I recently had the somewhat unusual experience of doing assessment tasks that I had written myself, which seems like an unusual enough set of circumstances that writing something about the experience is warranted but I don’t think I have a full autoethnographic article on the thing in me so here we are instead.

Let me tell you how to situation came to be.

About 18 months ago, I was allocated to work on a project that had just begun to create the Graduate Certificate in Professional Practice. The nature of university bureaucracy is such that hideous lead times are required for new course and unit forms, so I ended up being the one who wrote the course learning outcomes, as well as the unit learning outcomes and assessment tasks for the core unit. Soon after I was allocated to lead an entirely different project and thus had no further engagement in the course development or delivery process.

A year or so later when the course was up and running, it became apparent that those of us in third space-shaped roles had the same career and professional development needs as the target cohort for which the course had been designed, and that perhaps doing this course would be quite a good PD opportunity for us.

And that is how I came to be enrolled in the unit whose assessment tasks I had written.

I suppose, if I am honest, I had myself in the back of my head the whole time, someone who was frustrated with the nature of standard teaching units and standard course programs, someone who never quite fit, someone who had a lot of professional experience to bring to the table, and I don’t know that I would have been able to write those biases out even if I had been aware of them. I suspect I may well not be alone amongst teachers and pedagogues in the unspoken catharsis of creating assessment tasks that I would succeed at. I don’t think many, if any, though, would get the chance to actually test this theory in practice – true, student-situated, credentialed practice, not just exemplars or modelling.

So – did I pass? Did I design assessment tasks that scaffolded me to succeed?

I did. 95%. Highest mark I’ve ever had in a unit.

But more than that, the sense of flow I had in this unit was something I’d never experienced when studying before. I felt all the things we all try to get students to feel. ‘Engagement’ is an extremely abstract concept until you actually feel it in your bones. I had no idea it was possible for me to write 15000 words in 3 months (I actually wrote quite a bit more than this but it was unrelated work). When I finished I felt that satisfied just-eaten-superb-meal feeling, instead of the ‘thank christ it’s over I need a drink’ that has ended many of my other study efforts.
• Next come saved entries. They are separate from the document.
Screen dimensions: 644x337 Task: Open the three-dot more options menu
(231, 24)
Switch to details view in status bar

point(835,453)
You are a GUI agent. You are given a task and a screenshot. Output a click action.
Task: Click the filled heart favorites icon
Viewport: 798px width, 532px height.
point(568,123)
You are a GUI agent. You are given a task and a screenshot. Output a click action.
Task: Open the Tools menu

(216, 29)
It’s a moral grey area, unquestionably. There’s no way to unconflate myself from the design work and control for the possible affordances of that. And it’s certainly no pedagogical panacea, there will be other students who struggle with the assessment structure. But it is pedagogical defensible, policy compliant and in line with the university’s strategic goals. It’s an awkward, but not invalid, set of circumstances.
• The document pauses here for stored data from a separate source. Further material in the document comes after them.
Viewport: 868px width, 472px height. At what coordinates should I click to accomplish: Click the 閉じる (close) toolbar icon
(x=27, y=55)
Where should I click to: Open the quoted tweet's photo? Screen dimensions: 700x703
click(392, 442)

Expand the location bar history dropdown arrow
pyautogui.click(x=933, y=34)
But purely at a human level, the relief I felt at finally having the ability to engage in study in a way I could truly run with, and the unadulterated joy of being able to craft myself something that let me maximise my strengths instead of being subject to misaligned pedagogical values, was satisfying enough to make any amount of awkwardness worthwhile. It also allowed me to bring in the work from my abandoned previous PhD and get credit for it so that it wasn’t wasted, an amount of guilt assuaging that can’t be underestimated.

And that is the end of my small story. An interesting aside more than anything, but still worthy of note both for the experience and for the questions I’m left with – how do we write ourselves into the work that we do? Do we all have student-us standing over our shoulders when we design learning, unconsciously co-creating with us? Should we?